Sophie Goodwin views French Exit, a notable new show from London-based Flemish gallerist, Mattias Vendelmans, which examines the popular concept of privacy. 



Armand Doré, Nude, Smoking and Reclining, circa 1860-651 © Vendelmans, London.


French Exit, the new group show curated by Flemish collector Mattias Vendelmans is the third exhibition at his gallery on London's 6 Conduit Street. Exploring our individual quest for seclusion, the art dealer aims to question what motivates others in the pursuit of solitude. As Greta Garbo famously said, ‘I want to be let alone’. 

Mattias takes us on a journey through his selection of work, “I found the concept of French exits - or to leave a party without saying goodbye - just intriguing. It can feel incredibly satisfying to do so because, I think, in that very moment you reconnect with yourself as an individual and attach value to spending time with yourself. The works on view visualise what we can do with that time.”


Eugène Jansson, Male Nude, circa 1907-15 © Vendelmans, London.


Two private drawings by Sergei Eisenstein join one of Armand Doré's bohemian femme fatales. Leonid Berman's portrait of artist Alex Smadja shows a man drifting into an interior world. The full-length drawing of a male model by Eugene Jansson portrays the notion of undressing as a way to withdraw from society. 

James Ward and Emile Thysebaert explore the concept of escapism through dreaming, and dreams are realised in red chalk by Pierre Puvis de Chavannes in his intimate study of three bathers. Last is a plaster bust by John Lundqvist, illustrating a youth en route to the afterlife, perhaps the ultimate French exit.

Hailing from different countries and spanning over a century, the exhibited works illustrate that this individual desire is in fact a fundamental need.
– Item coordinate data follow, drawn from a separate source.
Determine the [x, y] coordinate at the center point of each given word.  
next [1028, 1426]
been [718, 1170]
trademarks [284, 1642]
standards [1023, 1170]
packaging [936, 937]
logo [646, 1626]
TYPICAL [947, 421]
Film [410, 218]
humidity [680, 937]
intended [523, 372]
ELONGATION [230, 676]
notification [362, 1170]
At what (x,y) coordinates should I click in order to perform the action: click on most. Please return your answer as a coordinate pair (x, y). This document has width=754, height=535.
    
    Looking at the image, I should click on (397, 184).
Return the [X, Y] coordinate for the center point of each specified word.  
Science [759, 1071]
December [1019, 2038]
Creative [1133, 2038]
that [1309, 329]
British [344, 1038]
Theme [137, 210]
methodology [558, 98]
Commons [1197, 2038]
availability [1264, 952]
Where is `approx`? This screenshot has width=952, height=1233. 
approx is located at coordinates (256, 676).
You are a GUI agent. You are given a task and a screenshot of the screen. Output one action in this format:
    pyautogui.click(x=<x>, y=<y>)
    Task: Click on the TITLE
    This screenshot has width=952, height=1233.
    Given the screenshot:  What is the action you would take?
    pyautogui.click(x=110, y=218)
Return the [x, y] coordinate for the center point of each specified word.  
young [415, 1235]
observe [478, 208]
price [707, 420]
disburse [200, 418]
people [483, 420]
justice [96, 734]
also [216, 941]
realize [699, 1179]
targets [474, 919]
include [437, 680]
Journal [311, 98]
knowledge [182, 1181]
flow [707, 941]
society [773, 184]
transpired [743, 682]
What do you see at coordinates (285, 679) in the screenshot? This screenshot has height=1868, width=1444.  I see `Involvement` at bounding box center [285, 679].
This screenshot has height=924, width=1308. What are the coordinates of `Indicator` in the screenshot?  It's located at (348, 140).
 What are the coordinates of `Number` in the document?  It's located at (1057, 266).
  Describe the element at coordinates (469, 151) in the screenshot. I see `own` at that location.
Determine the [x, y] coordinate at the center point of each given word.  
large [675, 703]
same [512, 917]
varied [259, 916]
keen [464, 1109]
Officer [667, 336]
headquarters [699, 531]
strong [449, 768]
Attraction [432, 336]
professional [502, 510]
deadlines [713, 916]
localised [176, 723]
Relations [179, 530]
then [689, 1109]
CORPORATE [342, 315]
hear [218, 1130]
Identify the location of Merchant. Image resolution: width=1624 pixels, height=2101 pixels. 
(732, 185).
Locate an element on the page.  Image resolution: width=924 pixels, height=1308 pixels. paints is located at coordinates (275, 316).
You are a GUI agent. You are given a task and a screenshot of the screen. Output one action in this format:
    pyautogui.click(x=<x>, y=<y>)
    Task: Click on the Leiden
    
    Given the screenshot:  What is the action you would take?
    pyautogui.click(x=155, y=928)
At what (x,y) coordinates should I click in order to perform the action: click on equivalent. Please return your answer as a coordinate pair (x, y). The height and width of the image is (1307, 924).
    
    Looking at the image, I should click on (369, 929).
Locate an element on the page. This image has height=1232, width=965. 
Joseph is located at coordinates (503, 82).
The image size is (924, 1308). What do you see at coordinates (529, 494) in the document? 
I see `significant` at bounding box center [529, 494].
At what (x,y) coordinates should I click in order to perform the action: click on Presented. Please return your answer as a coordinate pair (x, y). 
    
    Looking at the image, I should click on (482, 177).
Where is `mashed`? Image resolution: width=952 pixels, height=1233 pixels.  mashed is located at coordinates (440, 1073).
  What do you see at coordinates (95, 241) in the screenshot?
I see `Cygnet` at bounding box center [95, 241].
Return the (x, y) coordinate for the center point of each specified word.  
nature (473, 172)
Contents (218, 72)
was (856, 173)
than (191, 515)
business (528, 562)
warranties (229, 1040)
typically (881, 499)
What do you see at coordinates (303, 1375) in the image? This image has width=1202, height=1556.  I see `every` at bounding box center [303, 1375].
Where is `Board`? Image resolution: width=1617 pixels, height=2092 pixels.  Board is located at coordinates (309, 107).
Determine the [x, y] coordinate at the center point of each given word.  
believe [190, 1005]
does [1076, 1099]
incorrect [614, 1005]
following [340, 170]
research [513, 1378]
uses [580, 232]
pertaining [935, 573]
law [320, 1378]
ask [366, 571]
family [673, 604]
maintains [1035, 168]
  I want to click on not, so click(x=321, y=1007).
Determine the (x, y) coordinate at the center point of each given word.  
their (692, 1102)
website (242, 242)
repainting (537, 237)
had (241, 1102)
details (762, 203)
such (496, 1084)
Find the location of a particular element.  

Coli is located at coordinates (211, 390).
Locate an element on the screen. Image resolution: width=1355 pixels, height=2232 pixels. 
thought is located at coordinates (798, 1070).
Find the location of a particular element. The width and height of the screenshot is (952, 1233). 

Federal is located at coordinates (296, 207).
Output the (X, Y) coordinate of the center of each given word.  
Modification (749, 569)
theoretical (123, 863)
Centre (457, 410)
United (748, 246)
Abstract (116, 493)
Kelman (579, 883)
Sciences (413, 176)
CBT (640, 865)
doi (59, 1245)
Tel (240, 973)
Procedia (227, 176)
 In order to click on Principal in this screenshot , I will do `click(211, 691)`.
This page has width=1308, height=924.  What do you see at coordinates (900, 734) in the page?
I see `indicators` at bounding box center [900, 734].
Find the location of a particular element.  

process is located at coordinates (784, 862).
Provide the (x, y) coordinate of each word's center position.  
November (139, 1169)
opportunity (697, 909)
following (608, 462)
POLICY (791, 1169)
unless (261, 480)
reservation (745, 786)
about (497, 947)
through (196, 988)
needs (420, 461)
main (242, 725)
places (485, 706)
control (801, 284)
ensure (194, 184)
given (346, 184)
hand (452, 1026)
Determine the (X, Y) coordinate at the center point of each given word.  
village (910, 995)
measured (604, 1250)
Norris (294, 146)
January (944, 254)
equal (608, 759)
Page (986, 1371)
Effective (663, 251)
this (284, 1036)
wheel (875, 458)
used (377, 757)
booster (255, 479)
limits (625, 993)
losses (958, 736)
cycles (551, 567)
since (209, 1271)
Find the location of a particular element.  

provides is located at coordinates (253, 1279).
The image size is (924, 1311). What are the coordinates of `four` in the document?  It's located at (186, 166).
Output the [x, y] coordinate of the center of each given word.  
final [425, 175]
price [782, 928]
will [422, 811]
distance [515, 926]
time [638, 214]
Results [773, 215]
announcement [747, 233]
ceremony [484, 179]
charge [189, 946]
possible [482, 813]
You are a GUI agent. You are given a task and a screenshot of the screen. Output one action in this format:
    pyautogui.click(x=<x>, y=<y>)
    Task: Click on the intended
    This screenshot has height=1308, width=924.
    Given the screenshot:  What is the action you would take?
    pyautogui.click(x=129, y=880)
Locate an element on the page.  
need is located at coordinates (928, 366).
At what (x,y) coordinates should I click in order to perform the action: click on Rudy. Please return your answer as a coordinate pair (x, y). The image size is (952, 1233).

Whether aimed at indulging in laziness, pleasure or intellectual seclusion, the longing for time alone is at once highly personal and universal.

"Each work in the exhibition was made behind the closed doors of an artist’s studio or a bedroom,” says Mattias ‘However protective we are of our own privacy, we cannot help but be curious about the private moments of others. The exhibition lets us be a fly on the wall.”


French Exit, 7 May - 22 June |


John Lundqvist, Figure from the Resurrection Statue at Skogskyrkogården, circa 1928-41 © Vendelmans, London.